--- Record set ---

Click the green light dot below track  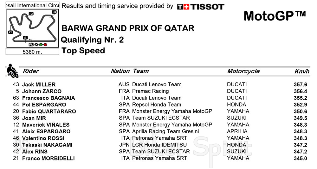click(41, 45)
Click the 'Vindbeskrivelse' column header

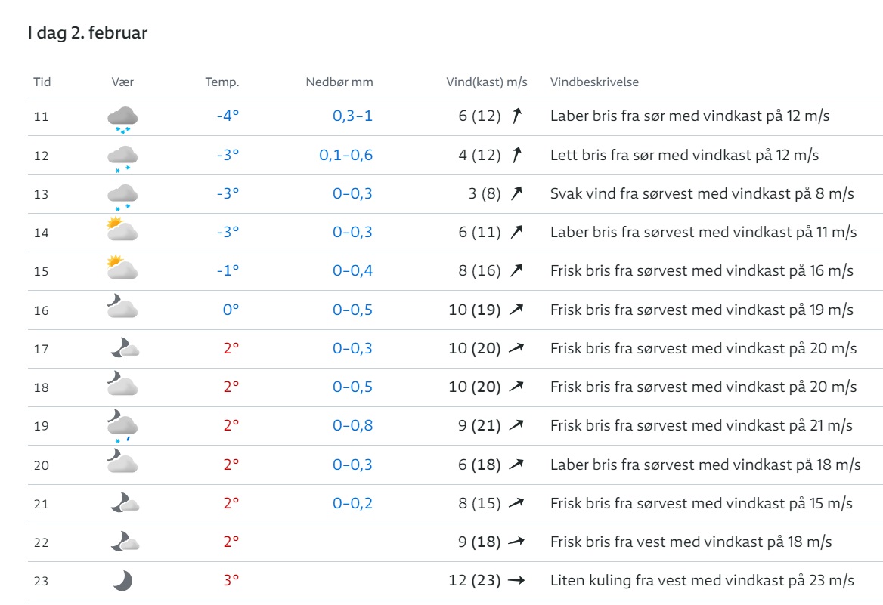(595, 82)
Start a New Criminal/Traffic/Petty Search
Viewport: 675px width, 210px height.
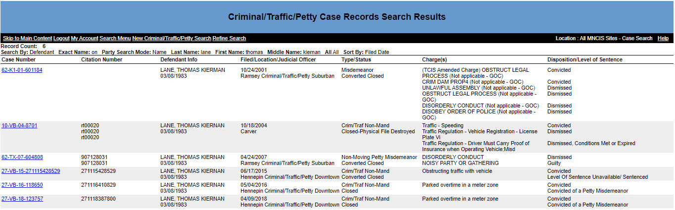[x=172, y=38]
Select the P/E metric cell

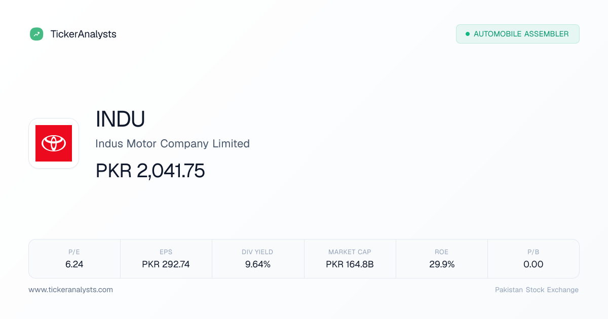(74, 259)
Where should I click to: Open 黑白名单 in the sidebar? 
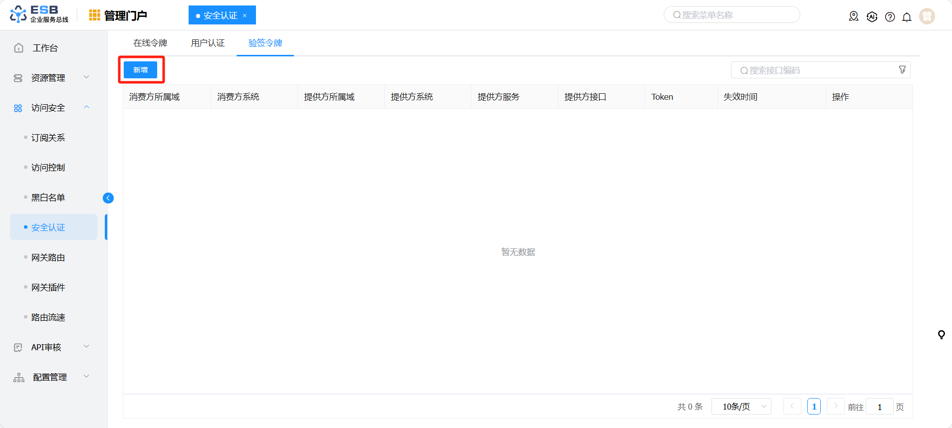(x=48, y=198)
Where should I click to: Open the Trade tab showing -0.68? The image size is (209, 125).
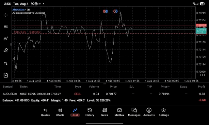click(75, 112)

--- Your task ---
Once you find the line that contains "Viewport: 675px width, 210px height.", give it again along with every later line through the end of the data, word for word, minus the pictures.

--- Solution ---
Viewport: 675px width, 210px height.
[x=172, y=38]
Select the P/E metric cell

(74, 259)
Where should I click to: Open 黑白名单 in the sidebar? 
(x=48, y=198)
Where should I click to: Open the Trade tab showing -0.68? The image size is (209, 125).
click(75, 112)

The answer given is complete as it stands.